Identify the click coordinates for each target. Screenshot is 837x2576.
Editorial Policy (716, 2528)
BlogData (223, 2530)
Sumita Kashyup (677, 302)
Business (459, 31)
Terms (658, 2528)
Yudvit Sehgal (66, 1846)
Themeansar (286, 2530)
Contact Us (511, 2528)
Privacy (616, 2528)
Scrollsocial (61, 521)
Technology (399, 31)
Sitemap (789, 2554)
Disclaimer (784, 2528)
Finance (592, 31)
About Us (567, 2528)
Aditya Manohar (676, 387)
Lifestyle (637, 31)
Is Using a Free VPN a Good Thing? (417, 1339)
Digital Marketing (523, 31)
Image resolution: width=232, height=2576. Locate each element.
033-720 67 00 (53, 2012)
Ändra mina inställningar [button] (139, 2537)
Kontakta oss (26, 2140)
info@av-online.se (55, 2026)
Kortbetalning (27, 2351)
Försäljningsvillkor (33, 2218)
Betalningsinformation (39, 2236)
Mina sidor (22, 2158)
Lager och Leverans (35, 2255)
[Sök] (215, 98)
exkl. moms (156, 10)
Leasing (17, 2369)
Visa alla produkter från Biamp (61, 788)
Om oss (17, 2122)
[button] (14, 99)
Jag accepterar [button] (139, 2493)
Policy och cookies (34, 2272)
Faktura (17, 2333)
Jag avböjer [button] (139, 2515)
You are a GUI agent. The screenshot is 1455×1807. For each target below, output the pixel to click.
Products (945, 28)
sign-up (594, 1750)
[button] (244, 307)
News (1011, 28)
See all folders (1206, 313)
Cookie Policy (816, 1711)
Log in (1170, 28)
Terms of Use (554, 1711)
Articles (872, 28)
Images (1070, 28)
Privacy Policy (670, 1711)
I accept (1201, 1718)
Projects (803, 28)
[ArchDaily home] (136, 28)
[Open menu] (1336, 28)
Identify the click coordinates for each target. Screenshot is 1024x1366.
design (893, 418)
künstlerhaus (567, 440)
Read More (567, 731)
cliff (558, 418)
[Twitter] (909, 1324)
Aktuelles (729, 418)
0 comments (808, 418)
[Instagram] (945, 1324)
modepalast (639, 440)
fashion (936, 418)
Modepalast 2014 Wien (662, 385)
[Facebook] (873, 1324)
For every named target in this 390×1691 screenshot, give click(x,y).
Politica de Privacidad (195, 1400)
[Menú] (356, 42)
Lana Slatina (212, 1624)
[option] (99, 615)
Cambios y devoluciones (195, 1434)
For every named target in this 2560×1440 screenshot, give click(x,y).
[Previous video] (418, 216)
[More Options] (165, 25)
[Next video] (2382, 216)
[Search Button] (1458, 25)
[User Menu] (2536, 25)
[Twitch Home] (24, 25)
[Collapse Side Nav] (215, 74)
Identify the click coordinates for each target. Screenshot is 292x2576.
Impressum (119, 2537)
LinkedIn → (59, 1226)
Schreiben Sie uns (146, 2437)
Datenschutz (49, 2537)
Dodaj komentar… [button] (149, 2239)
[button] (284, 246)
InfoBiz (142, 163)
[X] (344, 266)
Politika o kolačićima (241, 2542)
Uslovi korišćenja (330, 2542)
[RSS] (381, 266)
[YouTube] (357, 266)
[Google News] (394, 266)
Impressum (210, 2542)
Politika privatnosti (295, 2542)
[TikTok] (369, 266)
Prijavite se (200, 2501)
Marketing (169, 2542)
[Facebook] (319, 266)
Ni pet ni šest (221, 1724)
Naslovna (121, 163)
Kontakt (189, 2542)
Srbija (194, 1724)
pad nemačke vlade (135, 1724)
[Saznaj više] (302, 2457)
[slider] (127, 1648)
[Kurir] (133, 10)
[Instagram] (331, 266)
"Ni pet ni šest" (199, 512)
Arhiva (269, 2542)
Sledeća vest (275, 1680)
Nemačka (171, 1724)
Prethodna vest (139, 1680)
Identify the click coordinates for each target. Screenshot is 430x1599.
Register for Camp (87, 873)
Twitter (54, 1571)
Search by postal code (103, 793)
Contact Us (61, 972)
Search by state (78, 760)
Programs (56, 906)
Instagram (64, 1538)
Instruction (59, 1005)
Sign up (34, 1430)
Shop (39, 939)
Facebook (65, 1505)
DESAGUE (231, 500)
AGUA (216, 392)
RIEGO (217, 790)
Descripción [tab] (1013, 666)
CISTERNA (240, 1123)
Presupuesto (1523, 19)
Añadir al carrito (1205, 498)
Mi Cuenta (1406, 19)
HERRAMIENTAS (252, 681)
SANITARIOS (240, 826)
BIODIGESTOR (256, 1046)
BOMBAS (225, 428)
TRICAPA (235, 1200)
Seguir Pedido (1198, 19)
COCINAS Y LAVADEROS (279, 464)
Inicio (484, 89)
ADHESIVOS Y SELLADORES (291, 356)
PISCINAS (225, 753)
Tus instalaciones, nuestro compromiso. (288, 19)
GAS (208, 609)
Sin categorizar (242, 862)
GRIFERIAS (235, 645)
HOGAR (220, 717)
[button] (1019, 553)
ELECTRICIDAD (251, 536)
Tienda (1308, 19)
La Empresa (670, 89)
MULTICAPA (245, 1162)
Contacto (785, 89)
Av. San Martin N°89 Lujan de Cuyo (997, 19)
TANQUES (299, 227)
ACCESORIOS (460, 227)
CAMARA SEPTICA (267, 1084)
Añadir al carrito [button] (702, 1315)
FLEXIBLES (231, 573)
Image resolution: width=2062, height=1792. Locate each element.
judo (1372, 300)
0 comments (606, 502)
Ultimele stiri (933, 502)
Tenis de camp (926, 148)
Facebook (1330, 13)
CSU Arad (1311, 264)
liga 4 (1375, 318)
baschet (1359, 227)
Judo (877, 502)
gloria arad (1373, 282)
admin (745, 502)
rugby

→ What to work on:
The answer is the records above restated word for word from their opening line through the line that holds "Products (945, 28)", both included, and nothing else.

→ Output for this exercise:
Identify the click coordinates for each target. Screenshot is 837x2576.
Editorial Policy (716, 2528)
BlogData (223, 2530)
Sumita Kashyup (677, 302)
Business (459, 31)
Terms (658, 2528)
Yudvit Sehgal (66, 1846)
Themeansar (286, 2530)
Contact Us (511, 2528)
Privacy (616, 2528)
Scrollsocial (61, 521)
Technology (399, 31)
Sitemap (789, 2554)
Disclaimer (784, 2528)
Finance (592, 31)
About Us (567, 2528)
Aditya Manohar (676, 387)
Lifestyle (637, 31)
Is Using a Free VPN a Good Thing? (417, 1339)
Digital Marketing (523, 31)
Image resolution: width=232, height=2576. Locate each element.
033-720 67 00 (53, 2012)
Ändra mina inställningar [button] (139, 2537)
Kontakta oss (26, 2140)
info@av-online.se (55, 2026)
Kortbetalning (27, 2351)
Försäljningsvillkor (33, 2218)
Betalningsinformation (39, 2236)
Mina sidor (22, 2158)
Lager och Leverans (35, 2255)
[Sök] (215, 98)
exkl. moms (156, 10)
Leasing (17, 2369)
Visa alla produkter från Biamp (61, 788)
Om oss (17, 2122)
[button] (14, 99)
Jag accepterar [button] (139, 2493)
Policy och cookies (34, 2272)
Faktura (17, 2333)
Jag avböjer [button] (139, 2515)
You are a GUI agent. The screenshot is 1455×1807. For each target below, output the pixel to click.
Products (945, 28)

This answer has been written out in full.